Let \(S\) be a numerical semigroup with multiplicity \(m\), let \(Ap(S,m)\) be the Apéry set of \(m\) in \(S\) and let \(\le_S\) be the relation order of \(S\). It is said that \(S\) is pure if the maximal elements of \(Ap(S,m)\) with respect to \(\le_S\) have all the same order.

Examples

\(\circ\) Let \(S = \langle 4, 10, 11 \rangle = \{0, 4, 8, 10, 11, 12, 14, 15, 16, 18, \rightarrow\}\).

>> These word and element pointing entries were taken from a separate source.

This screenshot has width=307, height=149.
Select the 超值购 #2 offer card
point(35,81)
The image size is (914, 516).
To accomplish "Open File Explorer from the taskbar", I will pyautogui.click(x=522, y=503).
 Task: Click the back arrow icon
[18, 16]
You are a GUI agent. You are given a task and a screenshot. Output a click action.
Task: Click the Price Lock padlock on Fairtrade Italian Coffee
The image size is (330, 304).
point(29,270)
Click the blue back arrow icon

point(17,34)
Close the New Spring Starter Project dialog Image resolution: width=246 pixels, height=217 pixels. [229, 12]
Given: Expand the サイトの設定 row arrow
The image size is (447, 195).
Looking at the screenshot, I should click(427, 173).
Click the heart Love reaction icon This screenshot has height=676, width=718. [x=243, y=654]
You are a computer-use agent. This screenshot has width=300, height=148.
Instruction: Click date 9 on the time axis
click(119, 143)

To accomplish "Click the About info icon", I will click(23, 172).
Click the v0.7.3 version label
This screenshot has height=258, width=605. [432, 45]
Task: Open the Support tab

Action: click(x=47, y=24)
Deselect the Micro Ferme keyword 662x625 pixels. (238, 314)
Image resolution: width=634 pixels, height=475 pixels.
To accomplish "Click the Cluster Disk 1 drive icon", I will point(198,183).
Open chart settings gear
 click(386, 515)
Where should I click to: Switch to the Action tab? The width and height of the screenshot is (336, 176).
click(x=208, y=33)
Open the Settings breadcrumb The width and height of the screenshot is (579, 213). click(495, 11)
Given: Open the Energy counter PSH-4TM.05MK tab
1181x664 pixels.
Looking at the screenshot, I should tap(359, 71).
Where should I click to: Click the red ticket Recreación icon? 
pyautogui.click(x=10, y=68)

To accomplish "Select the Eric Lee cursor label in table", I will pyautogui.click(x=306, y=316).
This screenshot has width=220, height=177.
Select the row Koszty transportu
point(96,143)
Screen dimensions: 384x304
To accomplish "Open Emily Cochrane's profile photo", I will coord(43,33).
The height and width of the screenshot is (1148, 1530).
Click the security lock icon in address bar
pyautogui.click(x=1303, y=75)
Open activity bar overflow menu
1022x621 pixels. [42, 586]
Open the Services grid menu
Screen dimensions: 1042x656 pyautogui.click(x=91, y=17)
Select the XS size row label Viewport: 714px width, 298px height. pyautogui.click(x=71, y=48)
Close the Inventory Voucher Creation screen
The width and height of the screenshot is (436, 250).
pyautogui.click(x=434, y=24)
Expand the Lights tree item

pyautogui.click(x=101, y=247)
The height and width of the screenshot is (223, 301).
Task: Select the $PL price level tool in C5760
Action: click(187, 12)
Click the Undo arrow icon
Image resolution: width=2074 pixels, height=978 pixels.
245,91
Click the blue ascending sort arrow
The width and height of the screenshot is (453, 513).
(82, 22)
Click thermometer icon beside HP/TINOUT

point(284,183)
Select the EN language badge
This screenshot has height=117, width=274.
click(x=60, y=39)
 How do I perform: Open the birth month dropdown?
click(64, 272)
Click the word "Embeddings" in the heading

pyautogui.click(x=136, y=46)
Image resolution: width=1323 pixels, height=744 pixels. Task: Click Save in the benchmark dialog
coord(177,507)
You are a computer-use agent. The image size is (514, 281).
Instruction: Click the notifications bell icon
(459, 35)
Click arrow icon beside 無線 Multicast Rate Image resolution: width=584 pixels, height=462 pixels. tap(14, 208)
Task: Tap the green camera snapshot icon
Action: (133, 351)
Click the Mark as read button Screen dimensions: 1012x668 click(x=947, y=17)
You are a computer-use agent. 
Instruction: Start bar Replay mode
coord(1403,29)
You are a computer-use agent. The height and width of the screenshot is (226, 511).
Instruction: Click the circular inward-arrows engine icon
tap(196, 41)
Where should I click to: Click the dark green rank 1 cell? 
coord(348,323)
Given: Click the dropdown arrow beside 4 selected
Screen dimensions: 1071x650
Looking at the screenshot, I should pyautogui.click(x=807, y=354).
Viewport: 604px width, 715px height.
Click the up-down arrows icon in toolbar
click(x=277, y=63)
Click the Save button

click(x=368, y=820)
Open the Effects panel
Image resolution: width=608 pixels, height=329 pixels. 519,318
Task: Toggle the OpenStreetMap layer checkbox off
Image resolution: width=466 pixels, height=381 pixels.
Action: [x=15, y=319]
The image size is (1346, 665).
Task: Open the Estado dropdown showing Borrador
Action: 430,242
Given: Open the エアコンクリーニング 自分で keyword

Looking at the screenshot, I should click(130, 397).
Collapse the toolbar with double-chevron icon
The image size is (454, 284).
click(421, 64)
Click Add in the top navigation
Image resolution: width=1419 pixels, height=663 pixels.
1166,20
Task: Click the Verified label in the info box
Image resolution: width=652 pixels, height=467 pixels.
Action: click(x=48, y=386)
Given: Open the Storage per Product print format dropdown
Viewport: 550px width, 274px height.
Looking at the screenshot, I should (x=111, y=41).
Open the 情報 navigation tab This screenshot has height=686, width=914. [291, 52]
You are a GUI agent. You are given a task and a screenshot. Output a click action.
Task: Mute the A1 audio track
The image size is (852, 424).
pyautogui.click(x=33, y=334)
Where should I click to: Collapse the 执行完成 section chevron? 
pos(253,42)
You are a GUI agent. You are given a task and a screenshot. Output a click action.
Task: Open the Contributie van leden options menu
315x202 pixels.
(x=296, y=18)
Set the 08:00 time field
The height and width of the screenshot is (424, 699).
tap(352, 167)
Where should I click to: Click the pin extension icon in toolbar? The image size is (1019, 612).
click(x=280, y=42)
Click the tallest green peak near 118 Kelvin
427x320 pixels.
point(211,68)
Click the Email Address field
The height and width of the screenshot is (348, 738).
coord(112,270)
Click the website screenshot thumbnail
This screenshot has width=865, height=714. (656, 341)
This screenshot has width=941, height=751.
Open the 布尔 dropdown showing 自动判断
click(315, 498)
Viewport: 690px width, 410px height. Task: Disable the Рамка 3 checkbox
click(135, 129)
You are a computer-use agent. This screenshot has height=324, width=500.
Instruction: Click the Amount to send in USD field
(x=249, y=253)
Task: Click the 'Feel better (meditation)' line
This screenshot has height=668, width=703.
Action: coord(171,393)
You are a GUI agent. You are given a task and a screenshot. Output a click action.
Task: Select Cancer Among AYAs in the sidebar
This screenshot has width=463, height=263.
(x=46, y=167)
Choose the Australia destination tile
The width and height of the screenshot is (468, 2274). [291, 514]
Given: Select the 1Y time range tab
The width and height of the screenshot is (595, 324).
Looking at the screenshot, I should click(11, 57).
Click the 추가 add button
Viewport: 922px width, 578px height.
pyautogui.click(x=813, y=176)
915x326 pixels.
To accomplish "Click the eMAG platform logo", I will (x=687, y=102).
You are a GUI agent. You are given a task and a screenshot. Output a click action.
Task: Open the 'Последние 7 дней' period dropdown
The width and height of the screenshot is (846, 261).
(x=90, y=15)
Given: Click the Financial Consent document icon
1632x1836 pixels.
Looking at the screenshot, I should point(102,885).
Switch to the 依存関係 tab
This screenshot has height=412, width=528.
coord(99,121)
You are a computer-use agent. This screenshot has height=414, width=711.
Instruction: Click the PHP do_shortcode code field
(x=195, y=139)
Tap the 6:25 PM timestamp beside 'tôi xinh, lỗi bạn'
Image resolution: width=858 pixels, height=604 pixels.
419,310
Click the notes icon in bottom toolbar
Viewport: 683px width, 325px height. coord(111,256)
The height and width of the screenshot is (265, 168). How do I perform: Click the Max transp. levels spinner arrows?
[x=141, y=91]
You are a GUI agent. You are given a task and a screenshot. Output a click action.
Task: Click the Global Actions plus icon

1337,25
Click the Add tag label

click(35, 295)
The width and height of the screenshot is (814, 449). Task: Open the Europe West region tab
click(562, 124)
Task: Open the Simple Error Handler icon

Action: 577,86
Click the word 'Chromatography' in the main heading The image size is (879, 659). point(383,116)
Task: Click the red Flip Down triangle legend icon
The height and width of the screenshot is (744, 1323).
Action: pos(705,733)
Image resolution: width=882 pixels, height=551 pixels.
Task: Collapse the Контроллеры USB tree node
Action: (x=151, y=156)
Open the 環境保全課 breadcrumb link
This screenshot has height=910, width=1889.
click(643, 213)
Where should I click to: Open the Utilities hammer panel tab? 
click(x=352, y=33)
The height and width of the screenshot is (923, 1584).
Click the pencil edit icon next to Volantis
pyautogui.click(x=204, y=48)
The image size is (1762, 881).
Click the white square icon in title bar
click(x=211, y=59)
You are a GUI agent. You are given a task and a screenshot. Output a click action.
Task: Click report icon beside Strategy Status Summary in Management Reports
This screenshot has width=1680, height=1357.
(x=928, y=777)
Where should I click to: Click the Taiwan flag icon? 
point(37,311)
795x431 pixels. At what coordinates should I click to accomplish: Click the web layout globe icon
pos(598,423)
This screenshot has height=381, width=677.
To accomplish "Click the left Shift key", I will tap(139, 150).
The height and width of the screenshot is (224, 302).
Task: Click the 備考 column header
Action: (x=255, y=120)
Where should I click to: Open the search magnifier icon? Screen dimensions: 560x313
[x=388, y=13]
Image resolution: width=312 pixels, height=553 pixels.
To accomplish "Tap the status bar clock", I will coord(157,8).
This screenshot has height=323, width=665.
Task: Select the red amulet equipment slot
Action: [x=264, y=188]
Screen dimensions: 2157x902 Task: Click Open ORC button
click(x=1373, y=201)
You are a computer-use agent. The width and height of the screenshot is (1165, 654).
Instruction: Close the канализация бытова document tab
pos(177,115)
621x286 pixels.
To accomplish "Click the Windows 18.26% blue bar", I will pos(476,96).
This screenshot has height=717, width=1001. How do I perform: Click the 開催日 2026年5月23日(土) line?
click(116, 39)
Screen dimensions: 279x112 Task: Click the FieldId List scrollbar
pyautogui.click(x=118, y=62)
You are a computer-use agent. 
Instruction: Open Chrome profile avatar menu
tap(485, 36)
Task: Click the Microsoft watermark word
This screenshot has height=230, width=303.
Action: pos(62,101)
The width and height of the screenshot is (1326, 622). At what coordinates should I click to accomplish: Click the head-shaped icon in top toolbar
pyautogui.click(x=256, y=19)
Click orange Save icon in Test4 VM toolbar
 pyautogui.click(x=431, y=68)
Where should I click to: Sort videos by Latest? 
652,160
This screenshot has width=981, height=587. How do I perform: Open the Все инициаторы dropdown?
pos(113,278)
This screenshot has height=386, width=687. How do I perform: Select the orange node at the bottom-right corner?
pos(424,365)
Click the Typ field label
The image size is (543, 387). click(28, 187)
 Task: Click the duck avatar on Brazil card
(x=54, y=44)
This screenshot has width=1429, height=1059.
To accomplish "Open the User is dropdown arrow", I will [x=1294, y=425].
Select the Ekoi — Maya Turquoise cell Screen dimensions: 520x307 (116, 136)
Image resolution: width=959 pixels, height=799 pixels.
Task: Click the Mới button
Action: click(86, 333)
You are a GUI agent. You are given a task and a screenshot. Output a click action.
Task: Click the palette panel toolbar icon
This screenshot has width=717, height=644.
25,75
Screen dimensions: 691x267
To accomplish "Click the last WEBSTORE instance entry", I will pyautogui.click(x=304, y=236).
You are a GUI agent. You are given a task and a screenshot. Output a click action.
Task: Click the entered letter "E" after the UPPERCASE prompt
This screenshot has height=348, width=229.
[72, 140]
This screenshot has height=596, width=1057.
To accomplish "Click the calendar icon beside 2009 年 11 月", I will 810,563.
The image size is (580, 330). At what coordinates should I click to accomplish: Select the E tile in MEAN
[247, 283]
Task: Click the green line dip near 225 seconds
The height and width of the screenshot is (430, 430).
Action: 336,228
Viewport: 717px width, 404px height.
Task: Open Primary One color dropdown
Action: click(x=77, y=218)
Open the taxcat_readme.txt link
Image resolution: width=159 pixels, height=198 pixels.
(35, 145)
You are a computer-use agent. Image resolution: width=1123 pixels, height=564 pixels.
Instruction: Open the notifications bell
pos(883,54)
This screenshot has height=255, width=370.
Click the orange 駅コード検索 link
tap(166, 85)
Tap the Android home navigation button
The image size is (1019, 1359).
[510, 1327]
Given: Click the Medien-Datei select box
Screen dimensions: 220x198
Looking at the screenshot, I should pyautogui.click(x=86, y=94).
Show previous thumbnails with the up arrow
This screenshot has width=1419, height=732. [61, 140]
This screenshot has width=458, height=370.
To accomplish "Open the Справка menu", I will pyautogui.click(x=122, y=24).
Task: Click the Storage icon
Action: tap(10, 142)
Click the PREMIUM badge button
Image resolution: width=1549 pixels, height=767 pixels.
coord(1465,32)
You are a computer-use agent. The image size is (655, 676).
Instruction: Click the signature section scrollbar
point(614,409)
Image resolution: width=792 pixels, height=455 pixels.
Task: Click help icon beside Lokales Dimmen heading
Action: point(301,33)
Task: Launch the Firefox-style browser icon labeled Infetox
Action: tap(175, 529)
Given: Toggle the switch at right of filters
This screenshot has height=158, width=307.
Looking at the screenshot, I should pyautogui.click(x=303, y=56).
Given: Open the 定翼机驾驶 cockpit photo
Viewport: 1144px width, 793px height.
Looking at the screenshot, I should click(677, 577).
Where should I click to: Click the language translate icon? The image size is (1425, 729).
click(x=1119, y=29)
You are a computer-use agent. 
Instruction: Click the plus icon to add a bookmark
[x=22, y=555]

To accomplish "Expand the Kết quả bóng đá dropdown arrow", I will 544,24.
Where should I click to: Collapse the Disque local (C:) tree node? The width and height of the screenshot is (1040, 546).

The multiplicity of \(S\) is \(m = 4\) and the Apéry set of \(m\) in \(S\) is

\[ Ap(S,4) := \{s \in S ~ | ~ s - 4 \not \in S\} = \{0, 21, 10, 11\}. \]

Since \(10 \le_S 21\) and \(11 \le 21\), it is concluded that \(w = 21\) is the unique maximal element in \(Ap(S,4)\) with respect to \(\le_S\) and consequently \(S\) is pure.

Examples with GAP

The following example is made with the package NumericalSgps in GAP.

\(\diamond\) Let \(S = \langle 17, 30, 35, 50, 72, 88 \rangle\), in GAP:

gap> S := NumericalSemigroup(17, 30, 35, 50, 72, 88);
<Numerical semigroup with 6 generators>

Given a numerical semigroup \(S\), the functions IsPure and IsPureNumericalSemigroup return true if \(S\) is pure and false otherwise.

gap> IsPure(S);
true
gap> IsPureNumericalSemigroup(S) = IsPure(S);
true

References

Bryant, Lance. 2010. “Goto Numbers of a Numerical Semigroup Ring and the Gorensteiness of Associated Graded Rings.” Communications in Algebra 38 (6): 2092–2128. https://doi.org/10.1080/00927870903025993.

Delgado, M., P. A. Garcia-Sanchez, and J. Morais. 2024. “NumericalSgps, a Package for Numerical Semigroups, Version 1.4.0.” https://gap-packages.github.io/ numericalsgps.